Pese a tales oscilaciones, está claro que la sociedad española considera ahora mismo las dificultades de acceso a la vivienda como una amenaza mayor para el desarrollo social. Y no solo porque se está privando a muchos ciudadanos de un derecho constitucionalmente reconocido, sino también porque hablamos de un problema que según todos los indicios irá aún a más en los próximos años, y para el que algunos remedios ya ensayados se han revelado inoperantes.

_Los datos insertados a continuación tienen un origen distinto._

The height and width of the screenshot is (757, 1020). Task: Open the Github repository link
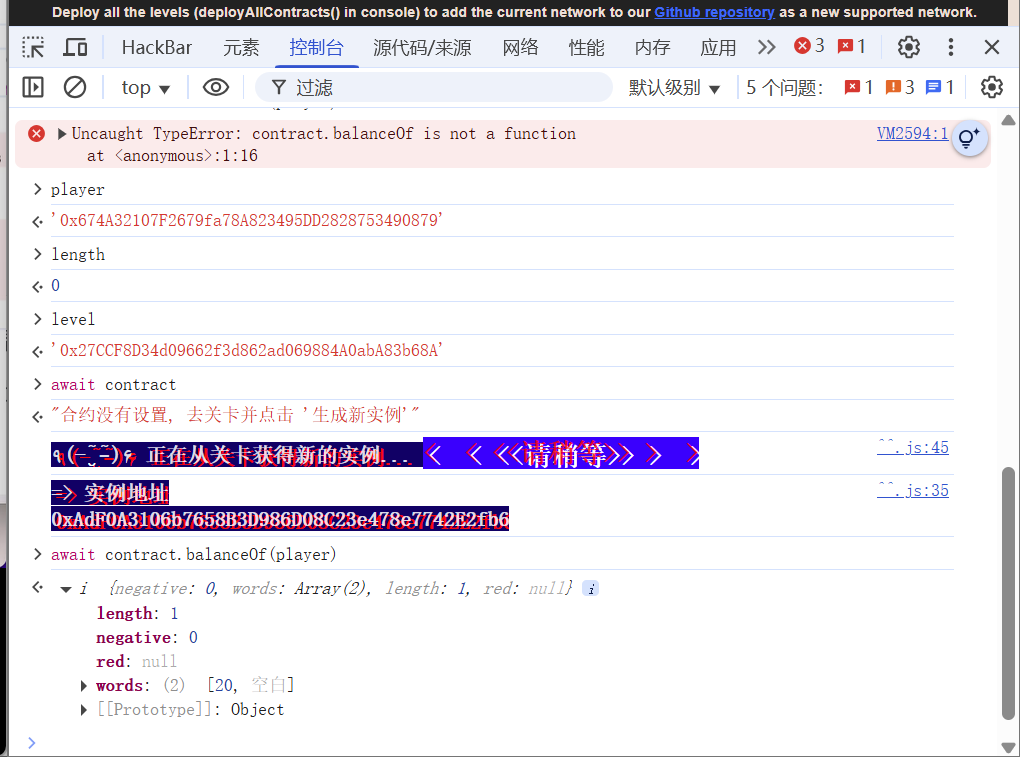714,12
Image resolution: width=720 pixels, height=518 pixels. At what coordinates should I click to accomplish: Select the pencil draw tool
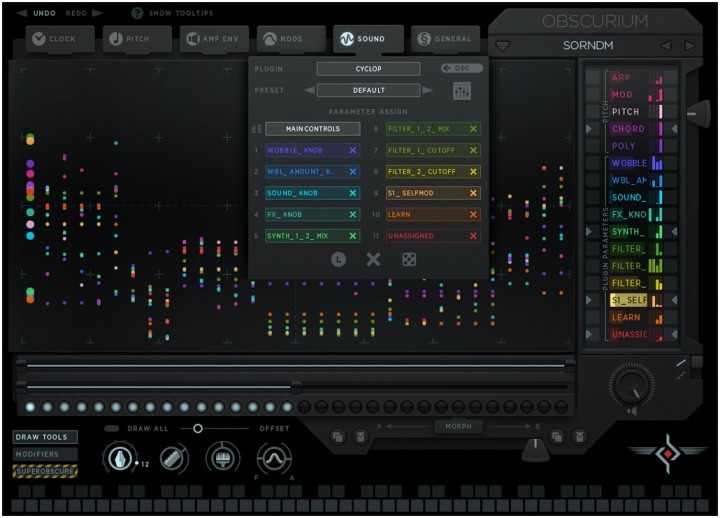(173, 459)
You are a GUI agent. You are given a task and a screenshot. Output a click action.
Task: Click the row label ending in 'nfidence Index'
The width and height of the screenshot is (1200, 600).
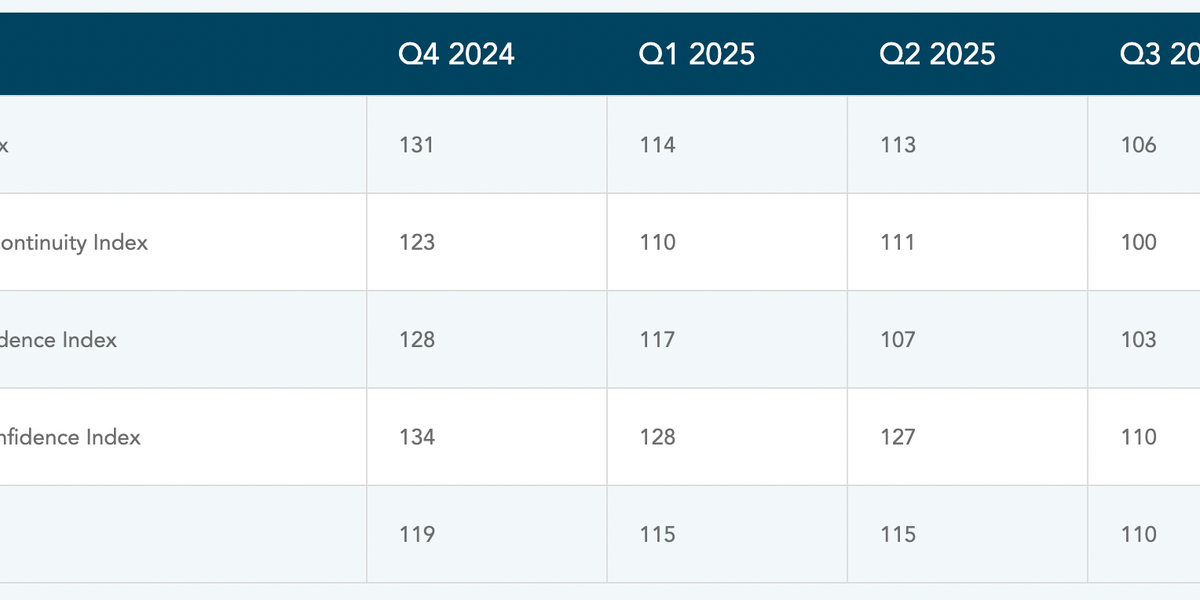point(70,437)

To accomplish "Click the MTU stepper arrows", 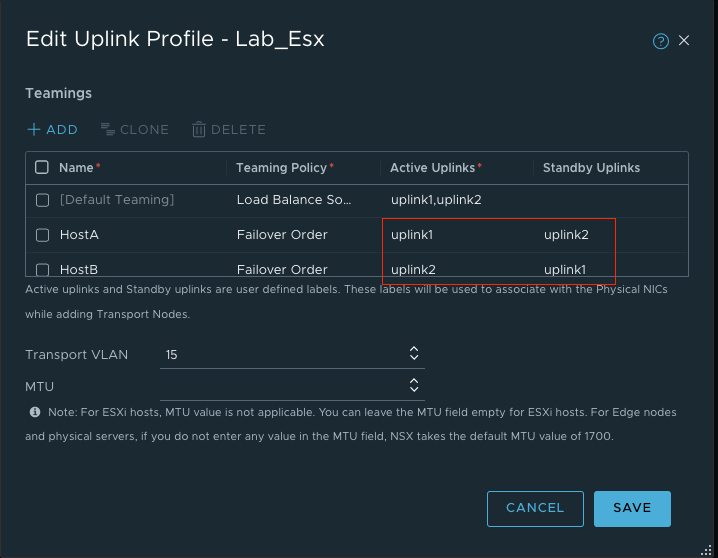I will (414, 385).
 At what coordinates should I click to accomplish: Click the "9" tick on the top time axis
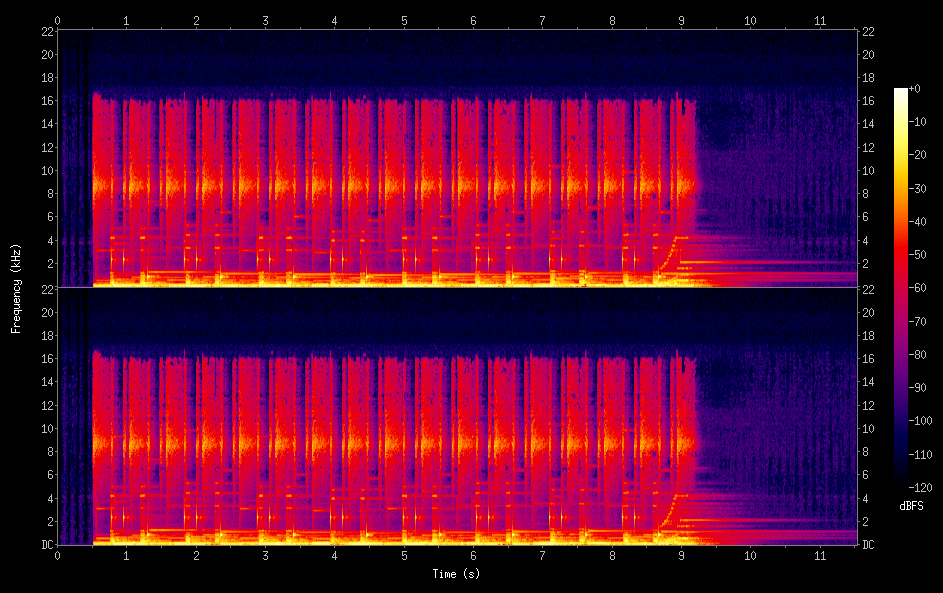pos(681,20)
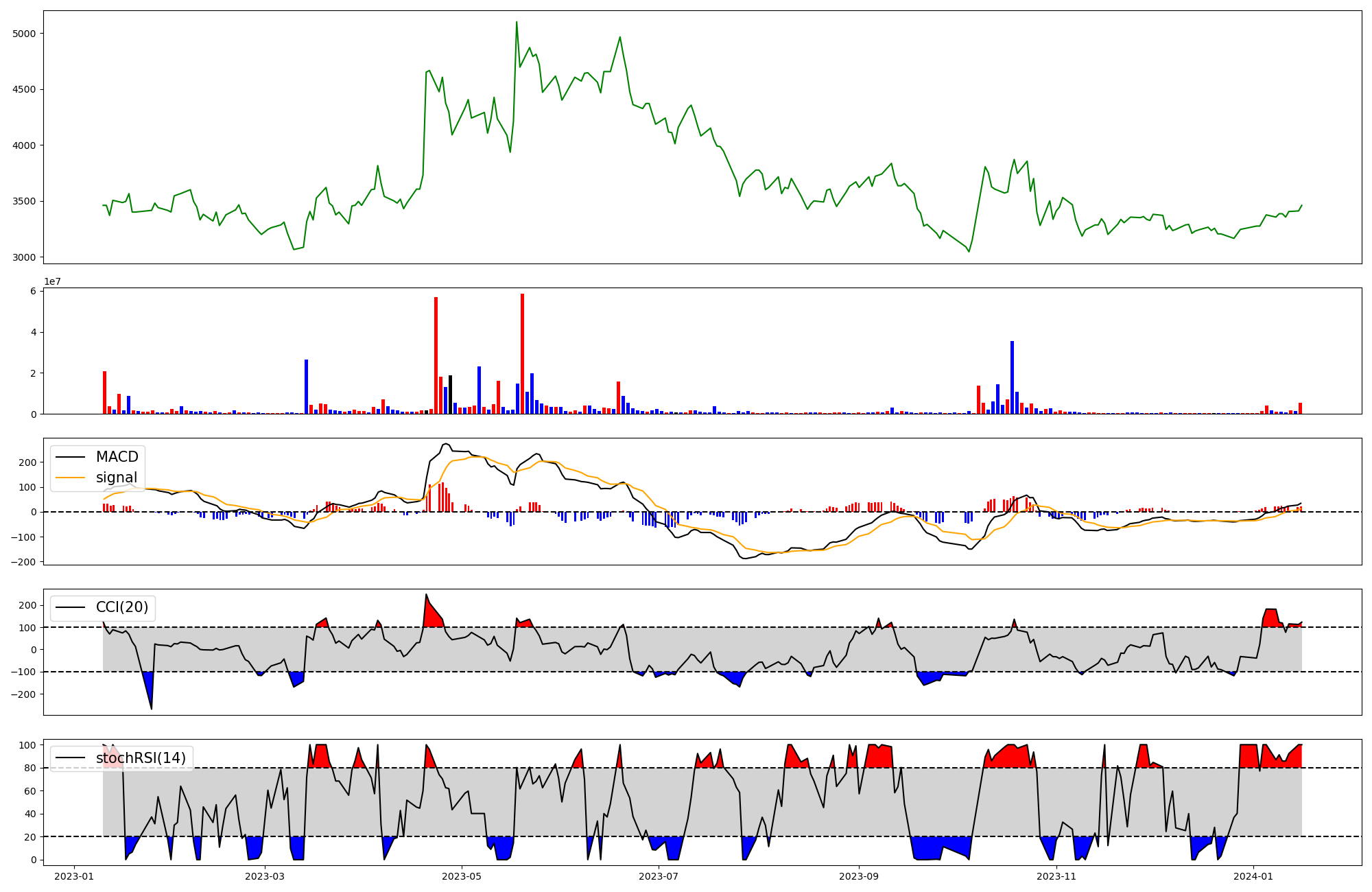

En España hay alrededor de 25 millones de unidades de vivienda y unos 50 millones de habitantes. La combinación de ambos datos nos sugiere que nadie debería verse privado de techo. Pero distintos factores, como los flujos de población hacia las ciudades, la llegada de inmigrantes, la inadecuación de muchas viejas viviendas a la actual normativa, los nuevos modelos familiares o los previsibles procesos de emancipación, conducen a la caída de la oferta y el encarecimiento de los precios. No es un problema que afecte únicamente a las clases más desfavorecidas: también alcanza ya a los hijos de la clase media que necesitan vivienda propia.

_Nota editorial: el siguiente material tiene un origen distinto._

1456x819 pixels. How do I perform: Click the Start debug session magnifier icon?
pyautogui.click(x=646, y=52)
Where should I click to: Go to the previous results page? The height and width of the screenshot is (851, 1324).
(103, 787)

La colaboración pública es clave para tratar de resolver el déficit habitacional
Así las cosas, es lógico que las autoridades batallen en todos los frentes, desde el local hasta el europeo, para tratar de paliar un problema de semejante dimensión. El alcalde de Barcelona, Jaume Collboni (PSC), es consciente de ello. Razón por la cual está intensificando las negociaciones con el grupo de Junts en el Consistorio, a fin de alcanzar un acuerdo para flexibilizar la norma, aprobada siendo alcaldesa Ada Colau, que obliga a los promotores de nuevos bloques de vivienda, o a quienes optan por reformarlos, a reservar el 30% de los pisos para vivienda social, cuyo principal efecto práctico ha sido el de reducir el número de nuevas promociones.
Una medida como la descrita puede ser temporalmente comprensible en zonas muy tensionadas, con precios altos y oferta a la baja, donde ciertos operadores foráneos actúan con excesiva agresividad. Pero cuando se fija indefinidamente por ley tiene efectos contraproducentes, como se ha visto.
Entre tanto, en la esfera comunitaria, Collboni ha presentado esta semana a la Comisión Europea, junto a alcaldes de otras quince grandes ciudades del Viejo Continente, un plan que solicita la movilización de 300.000 millones anuales para vivienda. Ya se verá en qué medida puede materializarse este requerimiento. Pero es obvio que reconoce la existencia del problema, su enorme dimensión y la necesidad de afrontarlo con medidas y recursos públicos.
PSC y Junts negocian la flexibilización de la norma del 30% de la era Colau, y Collboni pide ayuda a la UE
Algunos países europeos, como Austria, han abordado desde hace ya más de un siglo políticas públicas en este ámbito, y allí los stocks de vivienda protegida, también en régimen de alquiler asequible, son más importantes que en otros, por ejemplo España (con la excepción del País Vasco y Navarra). En nuestro país, por el contrario, y a lo largo de los últimos cuatro decenios, las competencias transferidas a las comunidades autonómicas no han contribuido a atenuar debidamente el problema. Entre otros motivos, y de forma muy especial, porque esas transferencias no han venido acompañadas de una política financiera.
El problema de la vivienda es de importante envergadura por su complejidad y su dimensión. Será difícil resolverlo sin un pacto nacional que comprometa a todos los agentes que actúan en el sector, tanto públicos como privados. Y será difícil, aun en el caso de que se dispusiera de más recursos para construir, que la operación pudiera llevarse a cabo sin unos costes medioambientales que ahora mismo resultan inasumibles.
Por tanto, todos los esfuerzos que se realicen para ir resolviendo, o al menos acotando, este asunto son bienvenidos. En particular, si se priorizan, más que el corto plazo, las políticas de largo alcance, para atenuar lo que –insistimos– ya es el problema más preocupante para los españoles, según recogen los barómetros del CIS antes detallados.